In the figure (1) given below, QX, RX are bisectors of angles PQR and PRQ respectively of △PQR. If XS ⊥ QR and XT ⊥ PQ, prove that

(i) △XTQ ≅ △XSQ

(ii) PX bisects the angle P.

(i) Given, QX is the bisector of ∠PQR

∴ ∠PQX = ∠XQS

From figure,

∠XTQ = ∠XSQ (Both are equal to 90°)

XQ = XQ

Hence, △XTQ ≅ △XSQ by ASA axiom.

Hence, proved that △XTQ ≅ △XSQ.

(ii) Draw a perpendicular from X on PR i.e.
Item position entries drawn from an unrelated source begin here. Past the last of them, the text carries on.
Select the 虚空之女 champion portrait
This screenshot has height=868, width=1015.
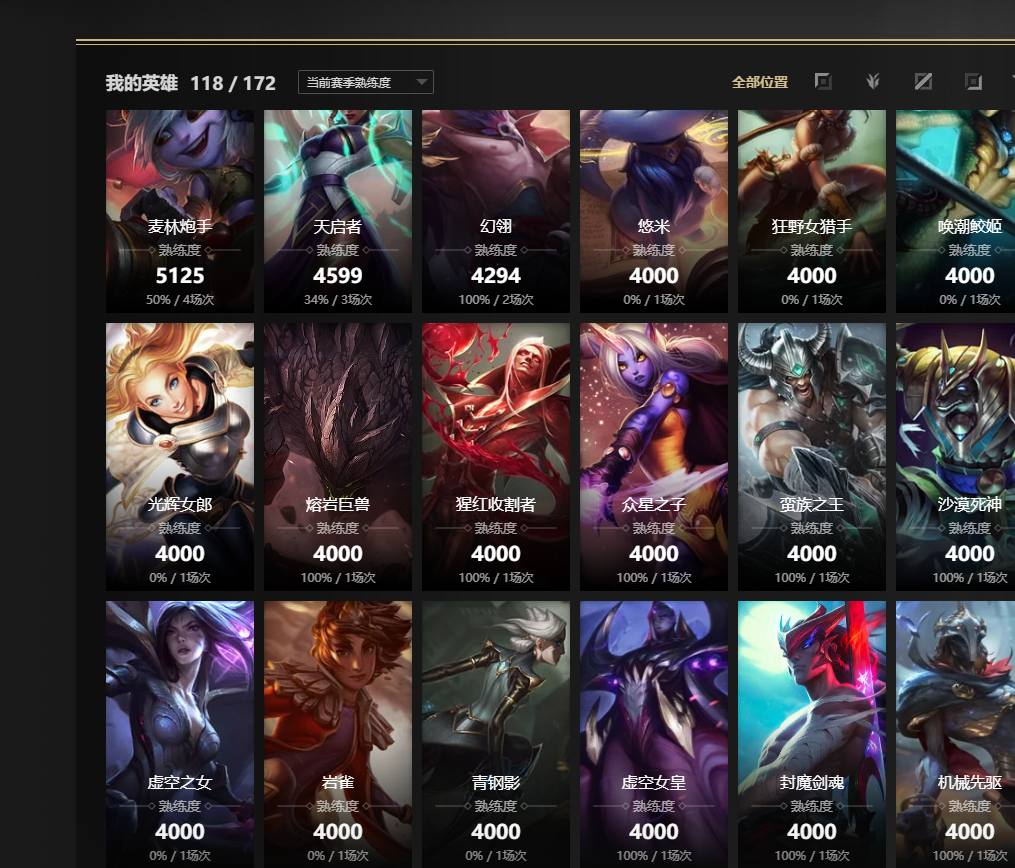tap(180, 735)
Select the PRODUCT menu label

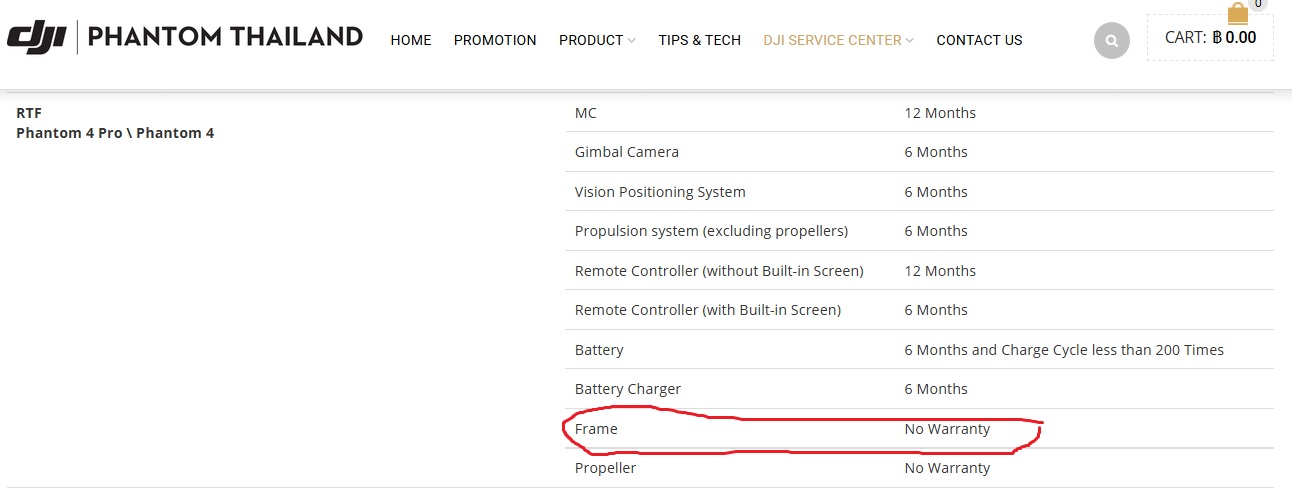(x=591, y=40)
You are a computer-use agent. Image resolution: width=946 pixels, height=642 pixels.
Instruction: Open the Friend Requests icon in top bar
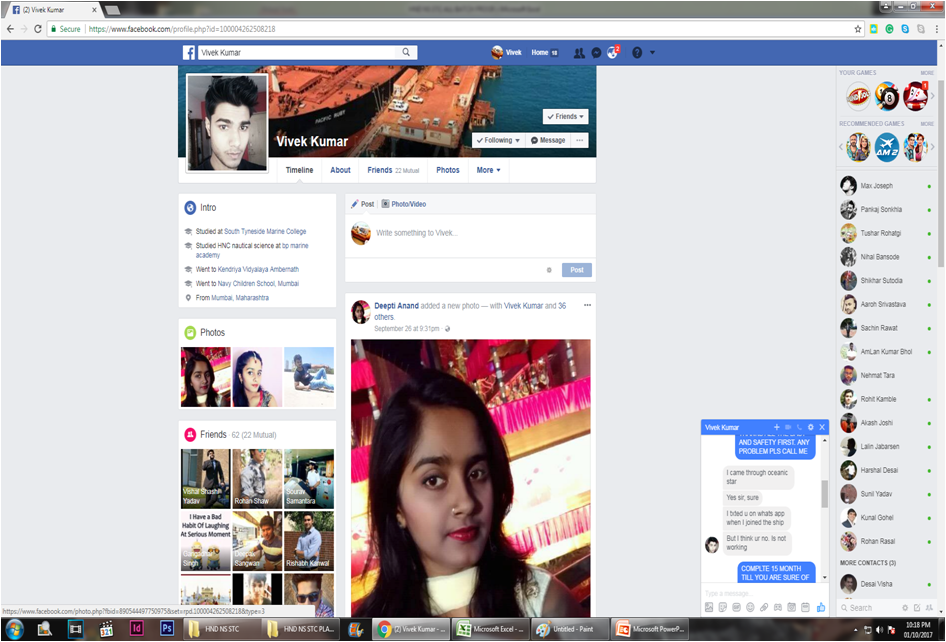pyautogui.click(x=579, y=52)
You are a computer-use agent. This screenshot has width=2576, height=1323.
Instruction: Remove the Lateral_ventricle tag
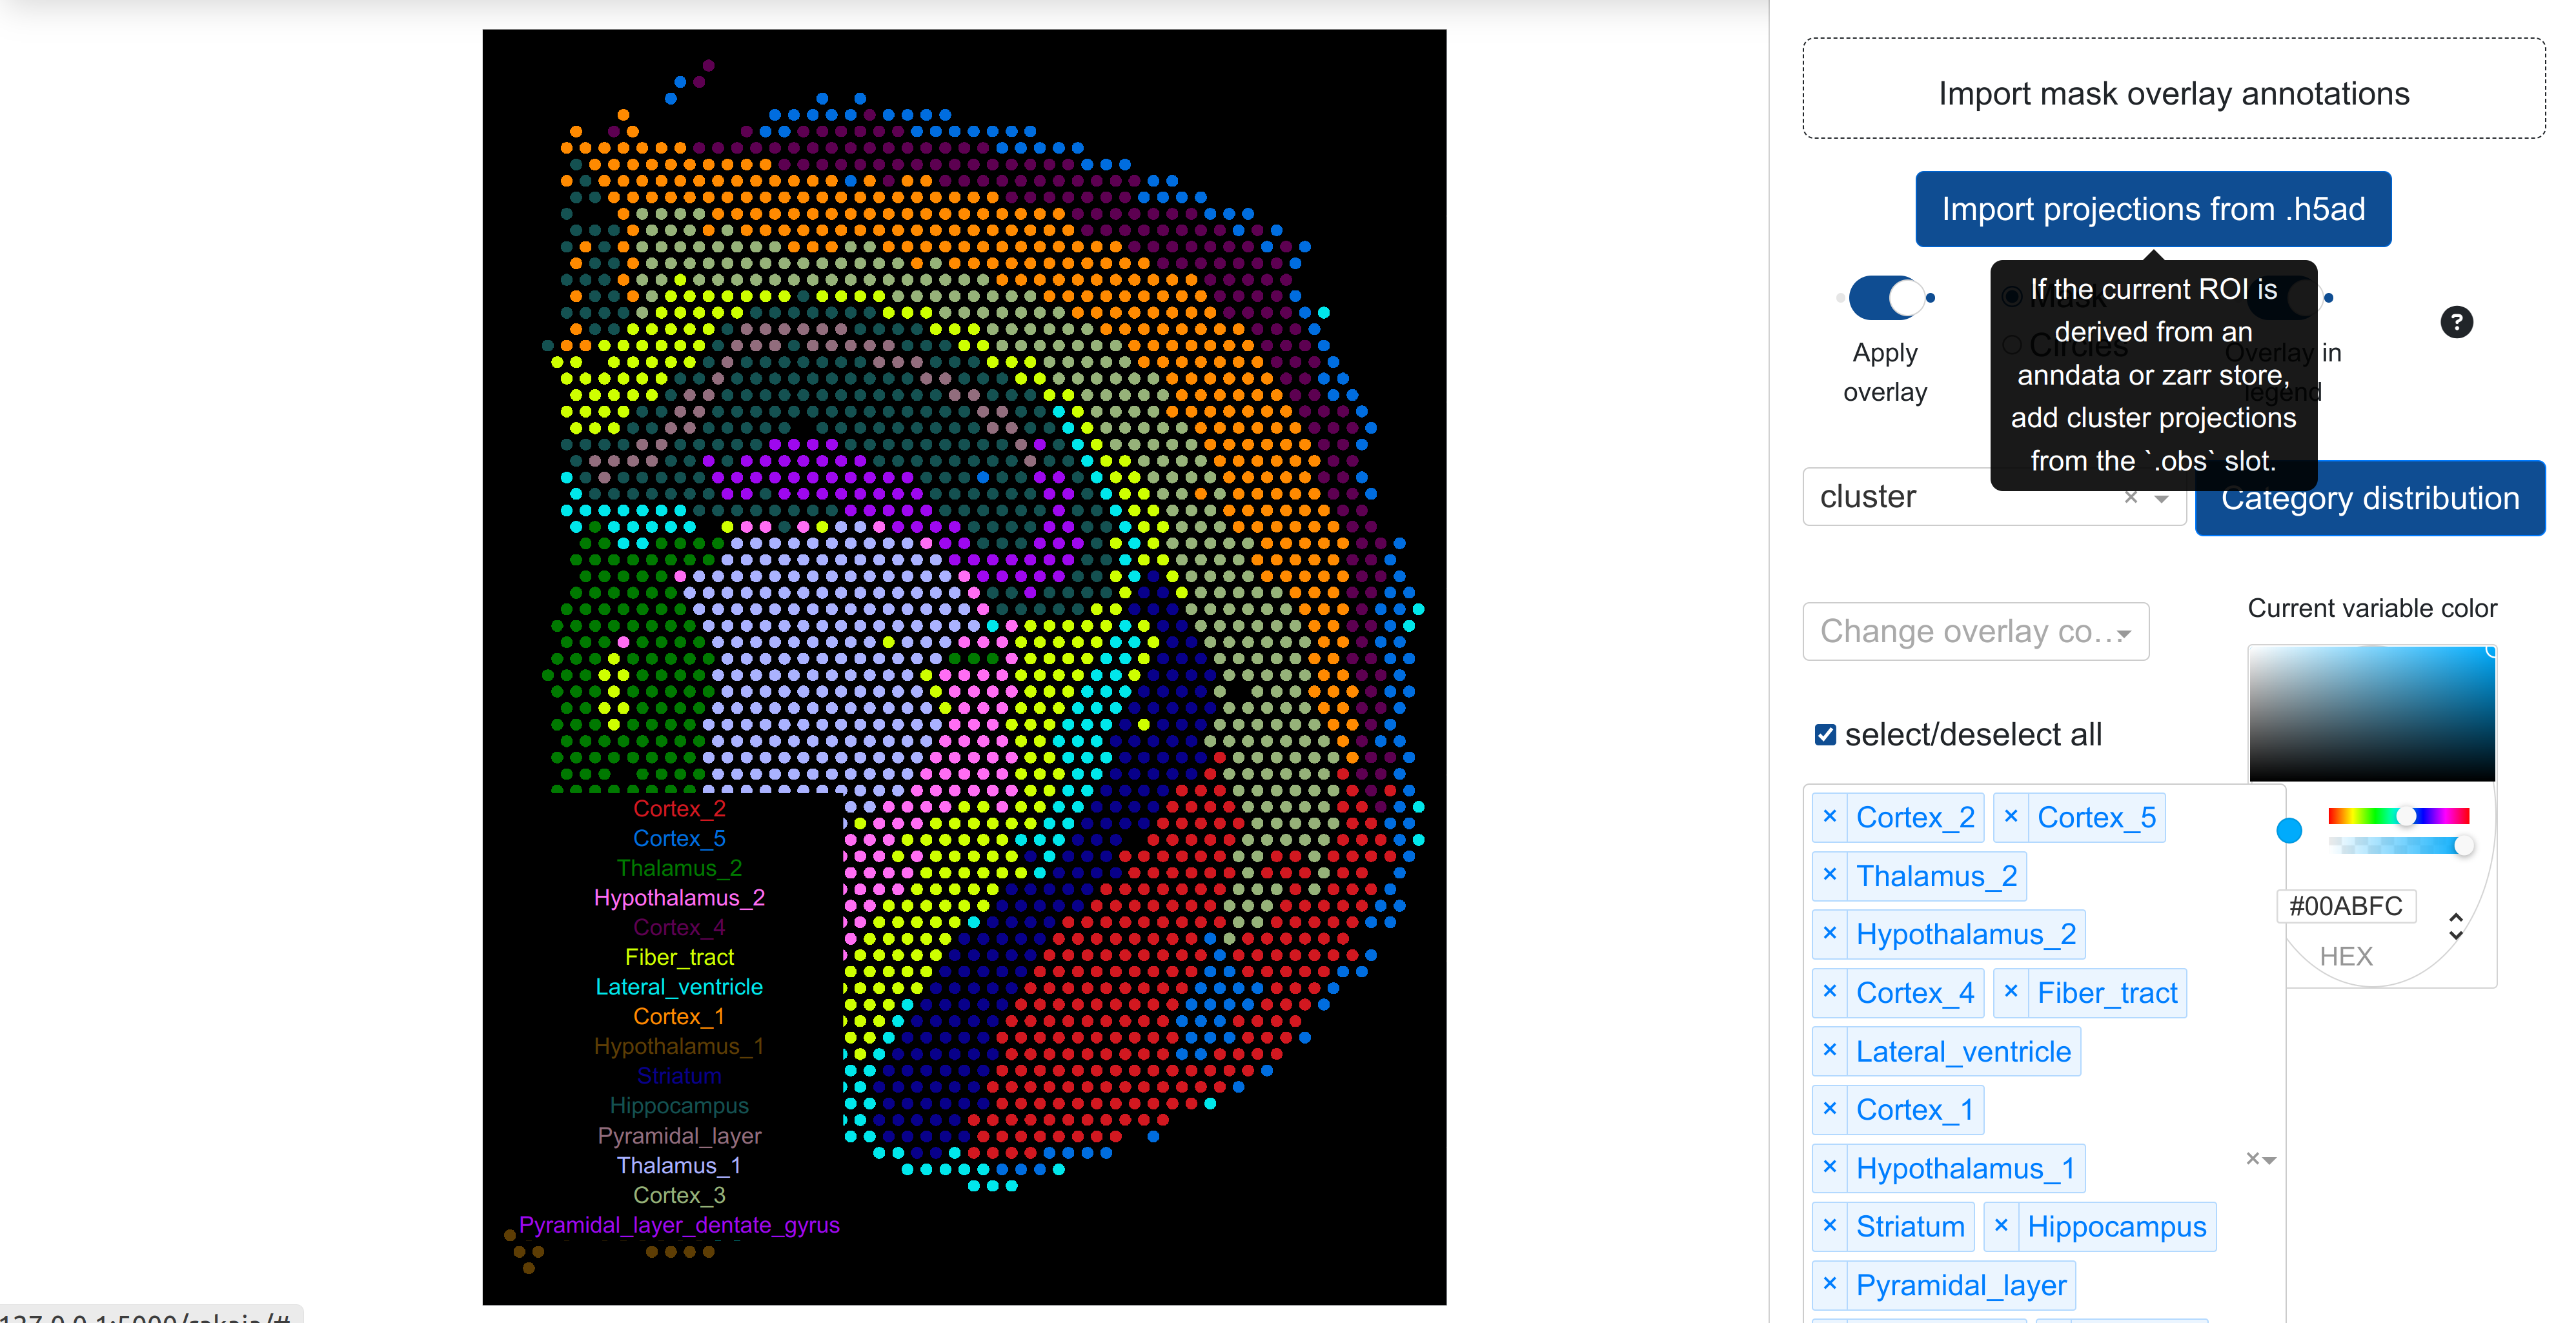coord(1830,1051)
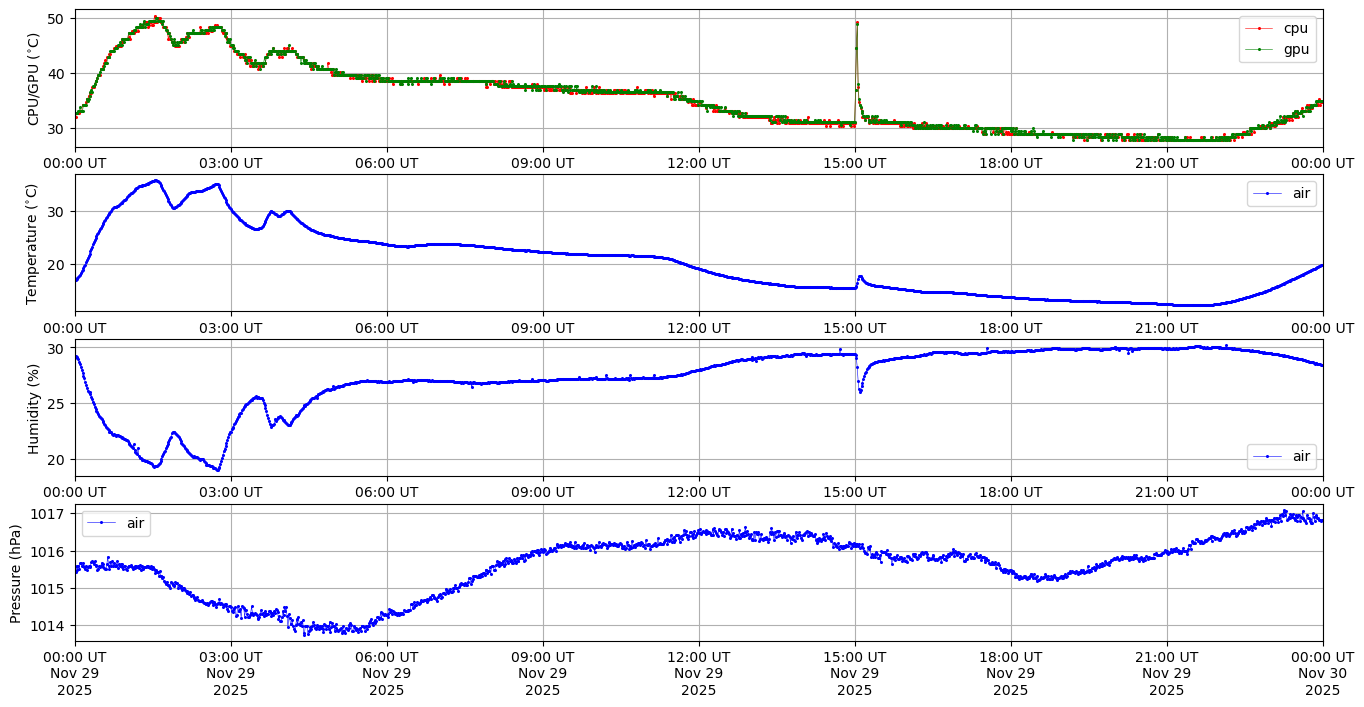
Task: Click the Temperature (°C) y-axis label
Action: (x=34, y=243)
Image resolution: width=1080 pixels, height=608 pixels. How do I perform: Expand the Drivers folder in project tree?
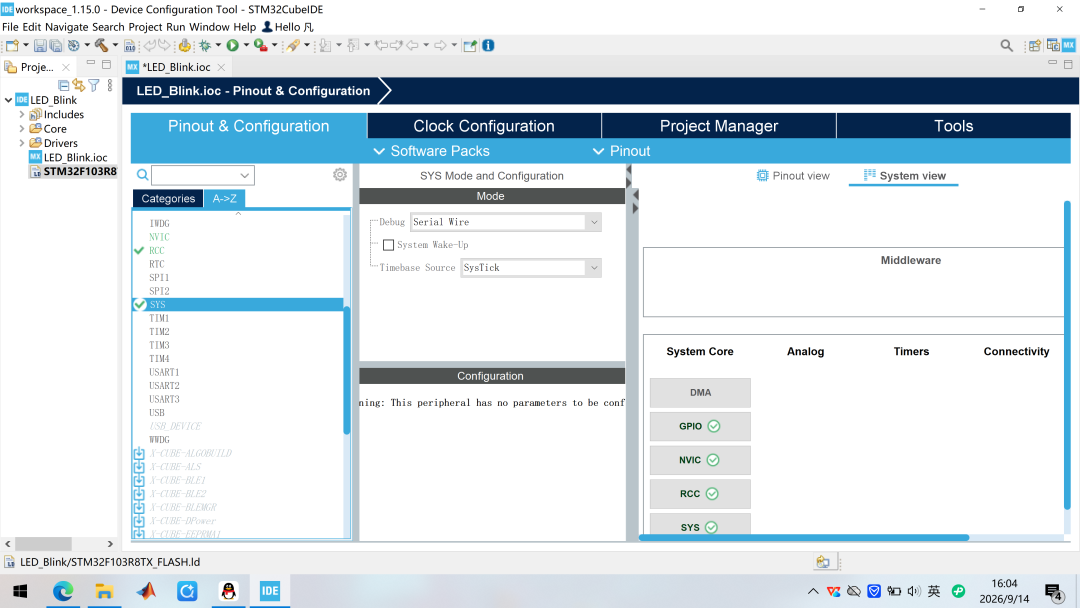pos(22,143)
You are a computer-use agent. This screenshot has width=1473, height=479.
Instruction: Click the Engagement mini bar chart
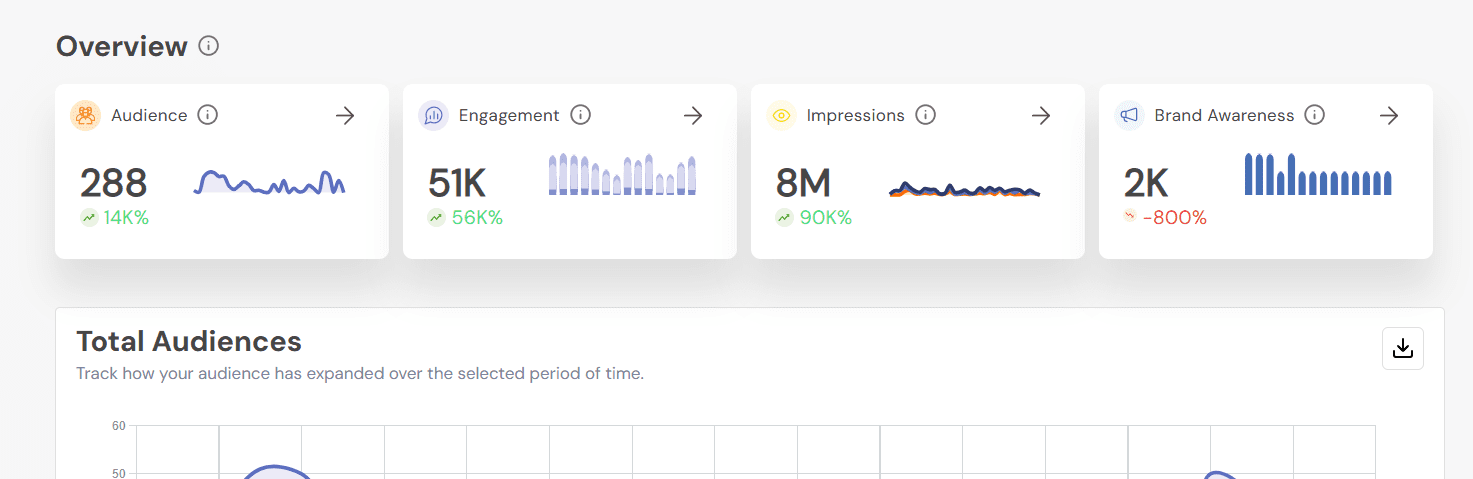click(x=622, y=175)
XU.

In △XSR and △XUR,

∠XSR = ∠XUR (Both are equal to 90°)

∠XRS = ∠XRU (As XR is bisector)

XR = XR (Common)

Hence, △XSR ≅ △XUR by AAS axiom.

We know that corresponding parts of congruent triangle are equal.

∴ XU = XS ……..(i)

As, △XTQ ≅ △XSQ

∴ XS = XT …….(ii)

In △XUP and △XTP,

From (i) and (ii) we get,

XU = XT

XP = XP (Common)

∠XTP = ∠XUP (Both are equal to 90°)

Hence, △XUP ≅ △XTP by SAS axiom.

We know that corresponding parts of congruent triangle are equal.

∴ ∠XPU = ∠XPT

Hence, proved that PX is bisector of ∠P.